An exchange-traded fund (ETF) is an investment fund traded on stock exchanges, much like stocks. An ETF holds assets such as stocks, commodities, or bonds, and trades close to its net asset value over the course of the trading day. ETFs may be attractive as investments because of their low costs, tax efficiency, and stock-like features.
Iranian ETFs aimed to lure foreigners after nuclear deal. Currently there are 17 tradable funds in the market, categorized in:
- Fixed Income fund (4)
- Equity funds (7)
- Balance funds (4)
- Index funds (2)
In this report, four major measures has been taken under consideration:
- Performance Evaluation
The scale measures funds’ performance over different periods. Sharpe ratio is compared for 15 out of 17 funds (there must be at least 3 months of historical data for the analysis to be valid).
For all of them 3M and annual Sharpe ratio was negative indicating an underperformance in comparison to risk free rate.
Source: donya-e-eqtesad
- Liquidity Measures
When exchange-traded funds (ETFs) originated, they were widely viewed as a more liquid alternative to mutual funds. Not only could investors gain the same broad diversification that they could with indexed mutual funds but, unlike mutual funds, they could also trade them during market hours.
Lower levels of liquidity lead to greater bid-ask spreads, larger discrepancies between net asset value and the value of the underlying securities and a decreased ability to trade profitably. Let’s look at which ETFs give you the most liquidity and therefore the most opportunity for profit.
In this regard, the value and volume of trades have been taken in to account comparing the ETFs.
Source: donya-e-eqtesad
- Risk Assessment Criteria
Standard Deviation and Beta are the risk measures here have been considered.
As for lower SD of fixed incomes, they can be more suitable for risk averse investors.
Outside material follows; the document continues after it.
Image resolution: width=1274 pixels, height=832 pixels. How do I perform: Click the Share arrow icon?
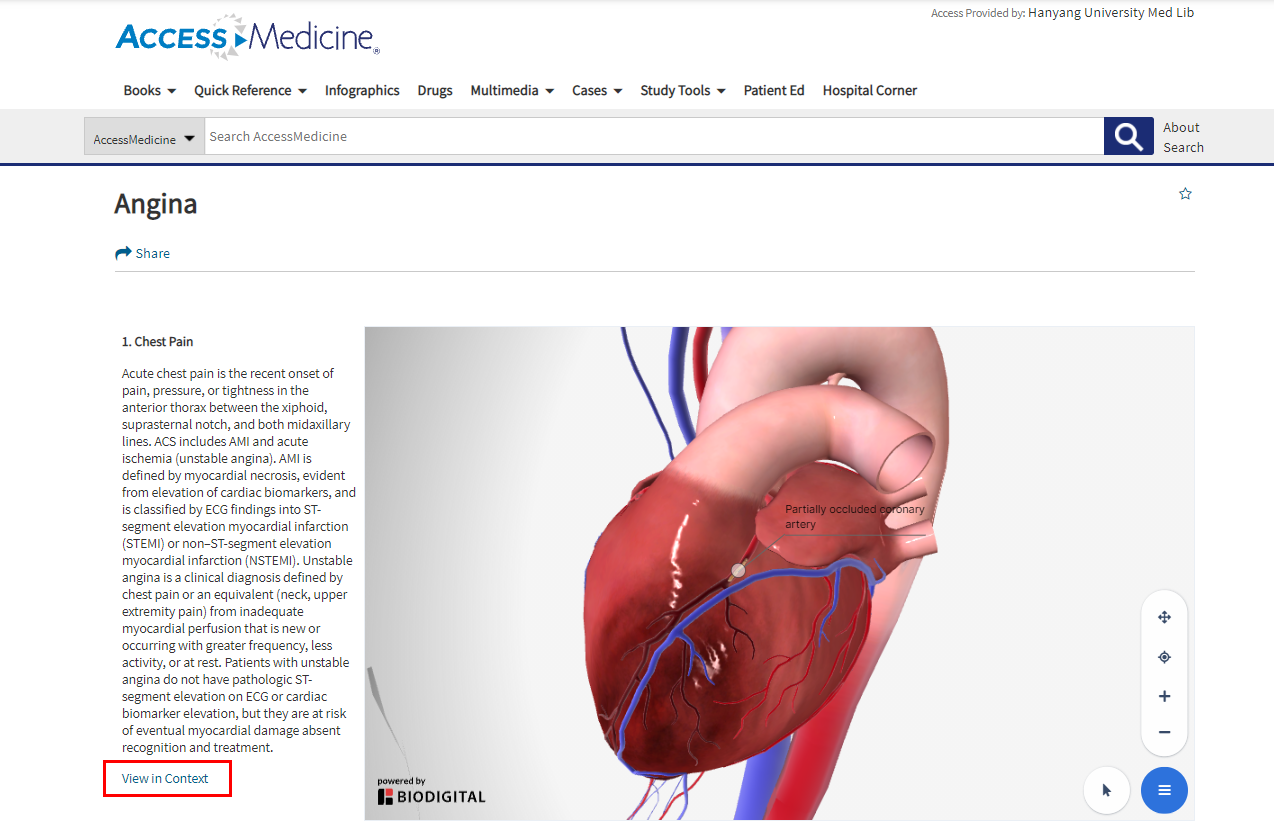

It would follow that Beta, the correlation to market return indicator, was near zero as well which presents that the return on fixed income ETFs was not sensitive to market volatility.
Source: donya-e-eqtesad
- Tracking Measures
The scale is to evaluate compliance function in comparison to designated targets. Alfa and Tracking error have been taken under consideration here. The tracking error indicates the similarity of fund performance to predetermined extents. The more the figure is near zero, the more similar the performance is to the pier.
Alfa shall be equal to the difference of true and expected returns with regards to market systematic risk imposed. Accordingly equity funds outperformed the investors anticipated return which could be the result of weaker than expected market performance.
Source: donya-e-eqtesad
As can be seen from the above analysis, Iranian ETFs had acceptable performance up to the date and with the market to develop even further, they can be considered as a lucrative investment opportunity for foreseeable future. In addition, extension of new financial instruments in Iranian capital market will eventually end up in more interest shown from foreign players and utilization of said vehicles on ETFs make them even more attractive to all market participants.
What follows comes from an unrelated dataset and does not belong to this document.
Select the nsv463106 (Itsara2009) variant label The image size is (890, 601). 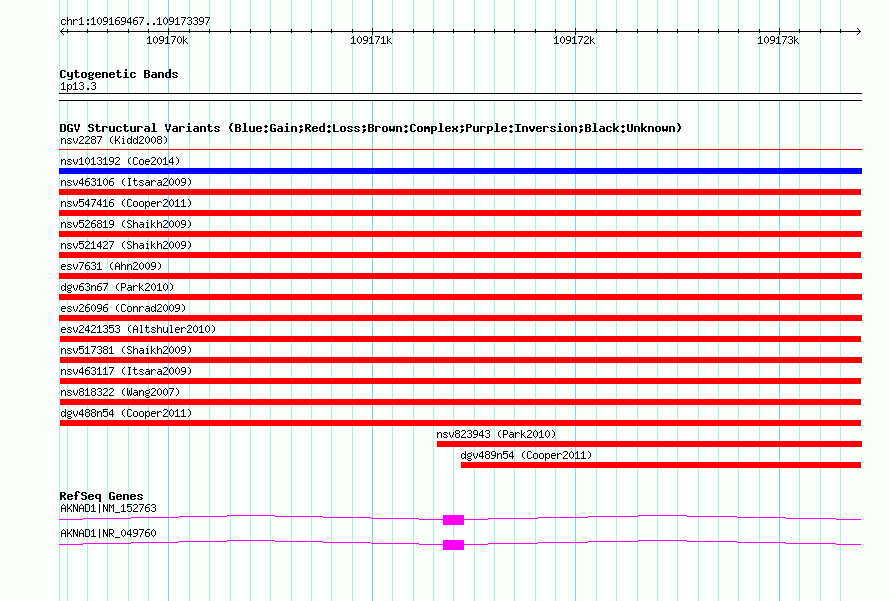[x=126, y=182]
DISCLAIMER: This report has been prepared and issued by Agah Brokerage Firm on the basis of publicly available information, internally developed data and other sources believed to be reliable. The information contained herein is not guaranteed, does not purport to be comprehensive and is strictly for information purposes only. Agah does not assume any liability for any direct, indirect or consequential loss that may result from the reliance by any person upon any such information or opinions. Any expressions of opinions are subject to change without notice.